··· Excerpted passage

However before you I'd like to share with you my own struggle of abandonment (it resonate more personally to me then isolation so I'll be using it for my story). I was always afraid that people would leave me. I mean making a friend isn't that hard or scary. It was the fact I could loss that friend in the blink of an eye. That terrified me and I wouldn't talk to people I had a connection with because you can't abandon me if I leave first. I never had to feel the pain of separation. I had lost my friend twice as a child. Once in first grade when I moved to a new school and against in second grade when I lost my only friend in a school I felt incredibly isolated in, because I moved schools again. Each move left me more isolated and I eventually decided not playing the game meant never feeling the pain of separation. Never feel the loss of a friend.

That lead to several year of being a social butterfly I never even initiated friendships in order to protect myself, and then after years of isolation I decided to try to open up. Needless to say it failed. My first friend I left because I thought other people wouldn't like me, because of him. The next one I lost because we ended up without any of the same classes. The next one didn't like gays (yes I'm gay). One sort of just fizzled out. One broke my trust. Again and again my relationships were broken left and right. I couldn't keep them perfect. Which meant something would eventually happen to destroy them.

······
··· Provided material

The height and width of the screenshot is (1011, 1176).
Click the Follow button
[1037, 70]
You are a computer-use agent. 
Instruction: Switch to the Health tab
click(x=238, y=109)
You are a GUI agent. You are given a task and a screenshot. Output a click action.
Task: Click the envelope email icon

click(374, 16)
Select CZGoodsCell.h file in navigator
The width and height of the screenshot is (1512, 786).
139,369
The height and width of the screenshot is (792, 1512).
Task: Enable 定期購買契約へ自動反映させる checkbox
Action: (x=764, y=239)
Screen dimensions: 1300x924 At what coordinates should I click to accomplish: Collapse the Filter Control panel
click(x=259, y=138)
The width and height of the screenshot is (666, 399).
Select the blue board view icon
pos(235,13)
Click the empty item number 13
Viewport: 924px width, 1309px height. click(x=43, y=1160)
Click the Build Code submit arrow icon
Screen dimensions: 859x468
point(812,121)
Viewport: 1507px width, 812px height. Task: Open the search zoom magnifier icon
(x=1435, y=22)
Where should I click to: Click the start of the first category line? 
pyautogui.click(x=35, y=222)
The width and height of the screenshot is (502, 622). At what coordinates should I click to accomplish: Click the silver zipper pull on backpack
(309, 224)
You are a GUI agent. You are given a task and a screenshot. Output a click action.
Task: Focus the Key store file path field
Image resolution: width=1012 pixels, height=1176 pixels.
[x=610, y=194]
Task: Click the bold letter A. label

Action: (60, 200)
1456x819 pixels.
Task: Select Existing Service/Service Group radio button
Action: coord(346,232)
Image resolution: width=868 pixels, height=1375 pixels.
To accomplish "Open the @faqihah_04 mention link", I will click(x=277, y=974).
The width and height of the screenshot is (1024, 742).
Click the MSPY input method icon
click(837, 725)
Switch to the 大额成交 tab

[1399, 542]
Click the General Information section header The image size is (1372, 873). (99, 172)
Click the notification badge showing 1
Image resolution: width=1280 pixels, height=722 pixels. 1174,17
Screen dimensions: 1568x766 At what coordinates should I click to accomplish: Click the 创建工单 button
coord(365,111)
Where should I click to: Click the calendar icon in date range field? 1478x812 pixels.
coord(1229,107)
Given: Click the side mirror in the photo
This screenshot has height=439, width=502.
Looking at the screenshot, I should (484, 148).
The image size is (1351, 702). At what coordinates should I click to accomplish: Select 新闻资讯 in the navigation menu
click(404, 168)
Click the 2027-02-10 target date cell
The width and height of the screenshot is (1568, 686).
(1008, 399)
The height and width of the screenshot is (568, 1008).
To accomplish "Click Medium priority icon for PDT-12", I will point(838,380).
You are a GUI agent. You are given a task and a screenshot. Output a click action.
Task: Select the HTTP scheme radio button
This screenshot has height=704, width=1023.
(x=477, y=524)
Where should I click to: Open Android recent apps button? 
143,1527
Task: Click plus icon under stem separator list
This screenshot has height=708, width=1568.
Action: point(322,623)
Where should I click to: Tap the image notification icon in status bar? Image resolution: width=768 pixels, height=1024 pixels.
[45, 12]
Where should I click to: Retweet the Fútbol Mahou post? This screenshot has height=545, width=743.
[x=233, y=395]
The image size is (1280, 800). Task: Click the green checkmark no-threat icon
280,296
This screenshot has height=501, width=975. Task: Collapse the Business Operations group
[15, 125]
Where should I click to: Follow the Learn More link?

······

→ **Objective A**
Using the passage about abandonment above, decide whether each statement agrees with it. Answer yes or no, and quote the words that decide it.
(i) The writer lost a friend in first grade after moving to a new school.
(ii) After the writer decided to open up, the first friend was the one who left the writer.
(iii) One of the writer's friendships ended when the two no longer shared any classes.
→ **Objective B**
In one to three sentences, explain why the writer of the passage about abandonment would not talk to people they had a connection with.

→ **Task response A**
(i) Yes: "Once in first grade when I moved to a new school"
(ii) No: "My first friend I left because I thought other people wouldn't like me, because of him."
(iii) Yes: "The next one I lost because we ended up without any of the same classes."

→ **Task response B**
The writer was terrified of losing a friend "in the blink of an eye." Leaving first meant no one could abandon them, so they never had to feel the pain of separation.